I want to task a bot / daemon / cron job to parse these disks, and automatically import the data in the DB. Note that I don’t want to treat those drives as DrobBoxes, but actually import the images into a ManagedRepository.

My main concern is I want the import to be robust with regard to nested sub-directories on the source drive, maybe by translating anything lower than the group / user / project / dataset hierarchy to tags (?)

I’m quite proficient in python - less so in bash though I can read it - and even less in java :slight_smile:

Are there similar usage / code snippets out there? Pointers?

Thanks a lot!

Guillaume

(As an intermezzo I’ll shout out to @ehrenfeu by pointing to his 2018 talk and https://github.com/imcf/auto-tx)

1 Like

Now this looks shiny :star_struck: !!

A slide says coupling with OMERO was in the pipeline?

Just a couple of thoughts / questions:

The python import code I mentioned on the previous discussion doesn’t use Bio-Formats on the client. This is a major limitation and means the code has to know which files to go together to make a FileSet.

So, if you’re using Python, you’re probably going to want to do the equivalent of omero import on the command line. The $ omero import CLI command is implemented at https://github.com/ome/omero-py/blob/f44d09e7c39d068a71a191ac979801dfed976705/src/omero/plugins/import.py
This means you’ll need the OMERO Java client jars available as described at https://docs.openmicroscopy.org/omero/5.6.1/users/cli/installation.html

You can call the cli via python like this: https://github.com/ome/omero-py/blob/f44d09e7c39d068a71a191ac979801dfed976705/src/omero/util/import_candidates.py#L40

I wonder how you might handle any import errors. e.g. how to let the user know something failed to import?

Are you typically importing large Filesets such as HCS data?
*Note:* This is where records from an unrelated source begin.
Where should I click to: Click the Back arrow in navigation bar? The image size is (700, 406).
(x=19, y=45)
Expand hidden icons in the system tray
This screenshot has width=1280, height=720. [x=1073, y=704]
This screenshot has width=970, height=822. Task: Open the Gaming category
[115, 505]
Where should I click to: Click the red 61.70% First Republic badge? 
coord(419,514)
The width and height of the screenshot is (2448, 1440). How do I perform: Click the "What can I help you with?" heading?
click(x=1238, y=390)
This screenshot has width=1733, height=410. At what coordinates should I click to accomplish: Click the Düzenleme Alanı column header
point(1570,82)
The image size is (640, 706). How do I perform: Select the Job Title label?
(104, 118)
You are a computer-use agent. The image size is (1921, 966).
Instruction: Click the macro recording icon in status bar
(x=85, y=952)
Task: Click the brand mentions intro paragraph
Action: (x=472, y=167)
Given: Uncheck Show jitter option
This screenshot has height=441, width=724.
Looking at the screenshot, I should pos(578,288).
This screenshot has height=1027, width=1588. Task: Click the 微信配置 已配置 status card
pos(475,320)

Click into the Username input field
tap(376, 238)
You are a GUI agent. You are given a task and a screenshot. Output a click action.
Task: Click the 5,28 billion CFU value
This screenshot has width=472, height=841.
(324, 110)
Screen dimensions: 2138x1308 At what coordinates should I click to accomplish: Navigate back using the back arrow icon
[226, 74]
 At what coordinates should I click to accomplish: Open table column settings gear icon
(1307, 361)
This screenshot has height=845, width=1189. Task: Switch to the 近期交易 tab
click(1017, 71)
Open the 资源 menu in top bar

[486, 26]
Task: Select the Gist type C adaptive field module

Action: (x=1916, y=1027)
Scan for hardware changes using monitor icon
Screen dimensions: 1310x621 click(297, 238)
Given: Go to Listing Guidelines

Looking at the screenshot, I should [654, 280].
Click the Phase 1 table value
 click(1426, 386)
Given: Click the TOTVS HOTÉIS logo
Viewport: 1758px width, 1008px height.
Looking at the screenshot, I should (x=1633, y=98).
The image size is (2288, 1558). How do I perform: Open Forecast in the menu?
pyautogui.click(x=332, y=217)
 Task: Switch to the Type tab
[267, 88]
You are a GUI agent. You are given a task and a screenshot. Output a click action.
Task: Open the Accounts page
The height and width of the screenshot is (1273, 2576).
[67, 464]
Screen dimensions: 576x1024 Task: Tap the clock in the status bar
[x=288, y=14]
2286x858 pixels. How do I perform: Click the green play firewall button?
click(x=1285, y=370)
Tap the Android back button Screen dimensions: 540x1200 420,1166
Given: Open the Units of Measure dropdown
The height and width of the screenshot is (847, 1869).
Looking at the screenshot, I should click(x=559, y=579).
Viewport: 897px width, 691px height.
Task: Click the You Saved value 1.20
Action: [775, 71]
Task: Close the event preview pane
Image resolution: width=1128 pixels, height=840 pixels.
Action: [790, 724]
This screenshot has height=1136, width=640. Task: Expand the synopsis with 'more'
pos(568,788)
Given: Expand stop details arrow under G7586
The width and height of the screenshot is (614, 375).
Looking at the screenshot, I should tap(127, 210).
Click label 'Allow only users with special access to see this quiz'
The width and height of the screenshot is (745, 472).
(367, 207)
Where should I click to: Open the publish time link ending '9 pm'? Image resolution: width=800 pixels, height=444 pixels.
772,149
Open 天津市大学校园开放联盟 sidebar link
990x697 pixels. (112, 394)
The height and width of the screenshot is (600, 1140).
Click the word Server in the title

Or single files?

Will.

So these are not finished products nor they do exactly what you want, but between my previous job and my current one we’ve done all the individual pieces of what you want:

  1. scripts that run in cron jobs to automate importing: we used the cli importer (from Python scripts) from a Linux machine that just went through a bunch of smb shares, imported things on them and marked them as “imported” upon success by moving files to an “imported” folder in the same share that replicated folder structure. https://github.com/erickmartins/omero_autoimport

  2. we regularly parse spreadsheets into k-v pairs to be added to imported data. our import utils are at https://github.com/TheJacksonLaboratory/jax-omeroutils - we’ve been writing a lot of convenience functions around omero-py for our own work, so feel free to make use of them!

3 Likes

Good question … I assume parsing the logs and sending emails? With @erickratamero’s solution I imagine files that fail to import are not moved to the ‘imported’ folder?

The instrument park is very diverse but I am not aware of any HCS experiments (at least for now), but we have light-sheet microscopes and whole slides / histopathology, so yes to big files / fileset. I’m still prototyping so won’t run into performance issues just yet, if this is why you ask? Using python can imply a performance overhead?

Thanks a lot! That looks absolutely like what I need to jump start my project!

3 Likes

Yeah, that’s how we kept track of failures - of course it’s not ideal and with more time I’d have implemented log parsing and emailing (upon success or failure), but imports failing were relatively uncommon and easy to flag. I was also piping all import output to a log file daily, so after imports happened overnight I could come in the morning, have a quick glance over the log and see if anything looked out of place.